Trainers suggest that if a woman is serious about bodybuilding, she should choose bodybuilding minerals, vitamins and supplements that are formulated especially for women. Formulations for men are not the best choice for a woman who is involved in bodybuilding. Steroids for instance, while dangerous for men, can cause particularly disturbing side effects in women. In the sport of women's bodybuilding, many women are taking steroids and as a result, getting way too much testosterone in they systems. These women are growing more hair than normal on their faces and bodies. Increased aggression and mood swings are other consequences of steroid use. These drugs do little to benefit a woman's bodybuilding efforts, and the side effects will only cause harm in the long run.

Other supplement options for women include creatine. While using creatine will not make you huge, it will help your bodybuilding routine result in a good healthy physique. If considering creatine, choose a formulation made just for women. Men's creatine supplements do not work well with a woman's body and can cause excess water retention. In addition to helping add bulk, creatine can give you the energy to keep up with your bodybuilding routine.

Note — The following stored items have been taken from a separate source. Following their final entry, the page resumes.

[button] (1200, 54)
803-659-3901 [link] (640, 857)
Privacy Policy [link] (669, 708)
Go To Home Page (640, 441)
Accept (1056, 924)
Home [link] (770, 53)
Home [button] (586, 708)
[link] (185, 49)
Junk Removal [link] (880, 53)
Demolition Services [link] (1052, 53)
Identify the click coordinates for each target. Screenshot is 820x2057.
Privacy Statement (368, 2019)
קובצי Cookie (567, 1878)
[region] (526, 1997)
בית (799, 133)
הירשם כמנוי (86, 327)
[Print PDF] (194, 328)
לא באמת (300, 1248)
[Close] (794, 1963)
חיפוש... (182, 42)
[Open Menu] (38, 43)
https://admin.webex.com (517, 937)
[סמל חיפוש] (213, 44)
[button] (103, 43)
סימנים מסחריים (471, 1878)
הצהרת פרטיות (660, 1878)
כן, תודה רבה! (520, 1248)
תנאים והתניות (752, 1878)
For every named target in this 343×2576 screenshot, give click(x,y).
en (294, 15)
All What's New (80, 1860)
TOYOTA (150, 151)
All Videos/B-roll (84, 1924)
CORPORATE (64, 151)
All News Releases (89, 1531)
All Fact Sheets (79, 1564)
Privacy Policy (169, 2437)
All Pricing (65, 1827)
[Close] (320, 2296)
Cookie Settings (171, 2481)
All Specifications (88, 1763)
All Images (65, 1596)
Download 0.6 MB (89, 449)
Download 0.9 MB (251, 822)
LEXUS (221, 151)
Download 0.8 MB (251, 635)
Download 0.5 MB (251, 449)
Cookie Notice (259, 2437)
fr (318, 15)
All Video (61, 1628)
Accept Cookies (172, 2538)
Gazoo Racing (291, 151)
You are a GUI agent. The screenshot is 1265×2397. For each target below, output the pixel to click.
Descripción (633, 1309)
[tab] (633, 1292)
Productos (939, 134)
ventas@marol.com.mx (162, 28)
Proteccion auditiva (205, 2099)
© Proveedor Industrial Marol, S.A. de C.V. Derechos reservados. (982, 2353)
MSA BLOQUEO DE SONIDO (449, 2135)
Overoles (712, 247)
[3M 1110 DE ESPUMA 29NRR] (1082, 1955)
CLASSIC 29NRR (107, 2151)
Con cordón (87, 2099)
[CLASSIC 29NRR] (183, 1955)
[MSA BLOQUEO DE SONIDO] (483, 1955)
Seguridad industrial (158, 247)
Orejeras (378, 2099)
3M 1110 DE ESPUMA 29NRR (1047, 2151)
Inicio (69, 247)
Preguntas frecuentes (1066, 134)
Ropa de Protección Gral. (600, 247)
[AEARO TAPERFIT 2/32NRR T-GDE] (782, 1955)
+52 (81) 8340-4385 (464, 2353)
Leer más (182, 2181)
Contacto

Women's bodybuilding offers many options. You need to find out what's available, and learn which one is best for your health and lifestyle. Try to avoid chemical formulations that will cause harmful side effects. If you are taking up women's bodybuilding it's to stay healthy, so it only makes sense to avoid substances that can be unhealthy. Of course, you should always talk to your doctor before starting any intense physical training, and especially before taking women's bodybuilding supplements.

Dorothy Williams is a writer for several web sites, on recreation tips and hobbies and recreation themes.